Sì, secondo me la transizione ecologica è prima di tutto una transizione democratica, e questo in senso radicale. Ti faccio un esempio illuminante. Se prendiamo gli ultimi libri che parlano della questione ambientale e dei conflitti ambientali hanno tutti, nel titolo, il riferimento alla democrazia. Tutti questi lavori indicano un aspetto particolare del conflitto. Infatti, quando hai dei conflitti ambientali hai tre tipi di possibilità: 1) sono contro il progetto, perché non è un buon progetto; 2) esistono perché il progetto veicola un modello di società al quale non si aderisce; 3) ci sono perché la maniera in cui è stato deciso il progetto non è democratica. Se ci fai caso, in tutti i conflitti più radicali, tipo la Tav, questi tre aspetti si sovrappongono. Quando sono tutti e tre presenti si arriva ad un radicalismo dei conflitti. Ora, tutti questi libri sottolineano il conflitto procedurale, la maniera in cui si è deciso. Probabilmente non si sono messi d’accordo nel farlo, ma tutti indicano il deficit democratico. Ciò indica che la maniera in cui si decide è determinante per la transizione: non c’è transizione ecologica senza transizione democratica.

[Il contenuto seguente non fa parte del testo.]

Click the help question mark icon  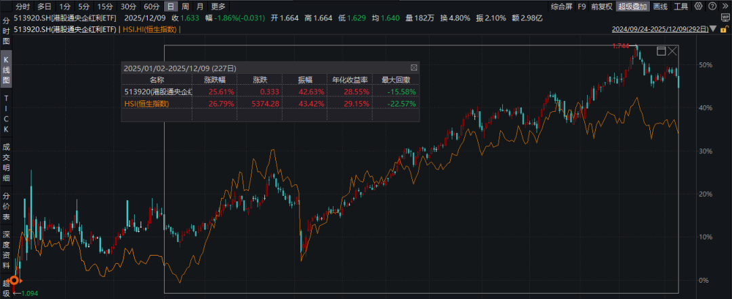tap(712, 7)
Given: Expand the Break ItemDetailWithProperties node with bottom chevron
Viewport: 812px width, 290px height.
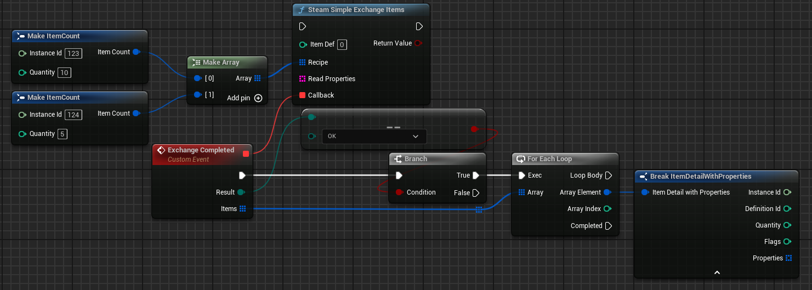Looking at the screenshot, I should point(717,272).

Come definirebbe l’epoca in cui ci troviamo: post-democratica o di crisi democratica?
Purtroppo non credo che oggi ci sia una domanda di democrazia partecipativa. Ma penso che ci sia una richiesta di “pesare di più sulla decisione”. Che non è la stessa cosa. Si può chiedere di essere più ascoltati e di pesare di più sul posto di lavoro, senza voler per forza essere in un processo partecipativo. Questo corrisponde alla domanda di una democrazia più allargata, e non solo partecipativa. Non credo che ci troviamo in un’epoca post-democratica, ma viviamo sicuramente in un’epoca in cui bisogna allargare il cerchio della democrazia. Soprattutto dove si può affermare una vera “Isegoria” (l’eguale possibilità di prendere parola in pubblico e a livello politico, ndr), una possibilità esprimersi e di portare la parola nella sfera pubblica. Siamo in piena epoca di “transizione partecipativa”.